What you should do >> The answer must be the lines from the one that holds "This screenshot has height=248, width=434." through the final line of the data, copied exactly, with no pictures.

Raw data >>
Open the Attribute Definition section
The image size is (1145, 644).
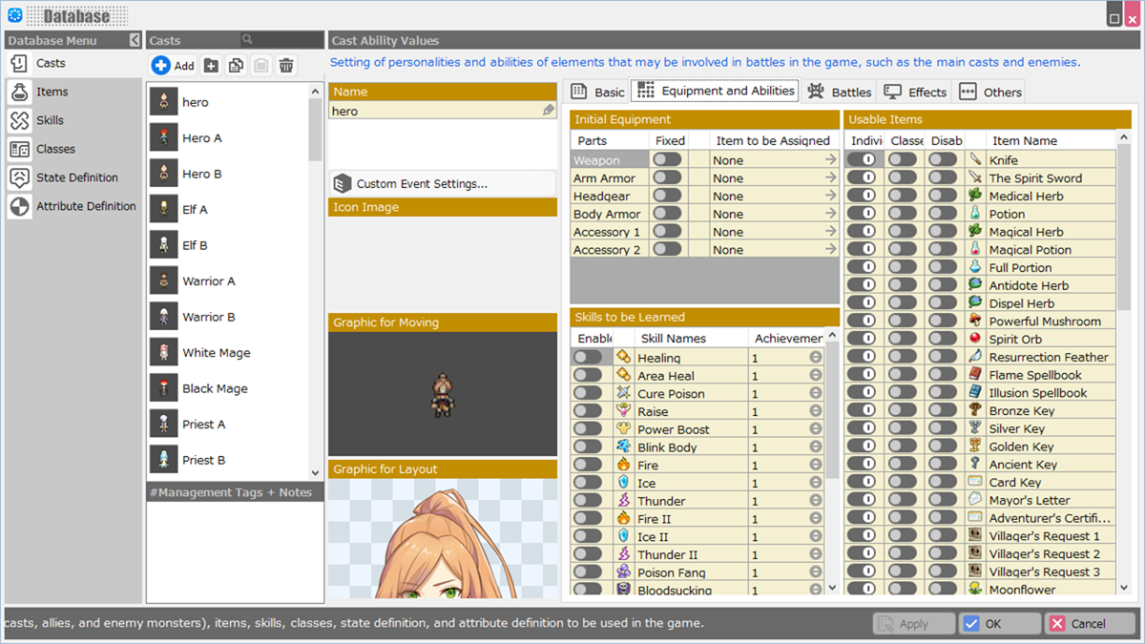pos(20,206)
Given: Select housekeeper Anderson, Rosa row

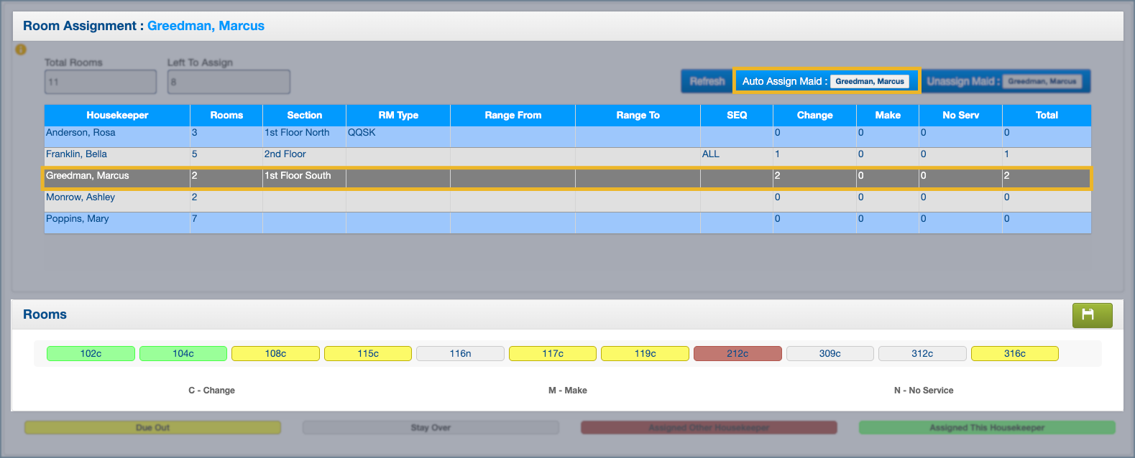Looking at the screenshot, I should tap(81, 133).
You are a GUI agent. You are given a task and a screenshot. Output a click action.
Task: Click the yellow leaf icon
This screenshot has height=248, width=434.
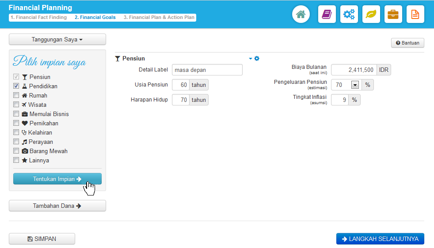click(x=371, y=14)
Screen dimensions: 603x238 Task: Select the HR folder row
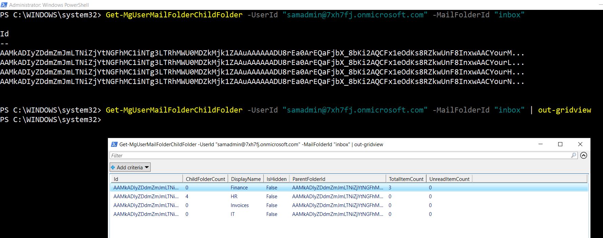(234, 197)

Solution >>
This screenshot has height=248, width=434.
click(x=371, y=14)
Screen dimensions: 603x238 Task: Select the HR folder row
(234, 197)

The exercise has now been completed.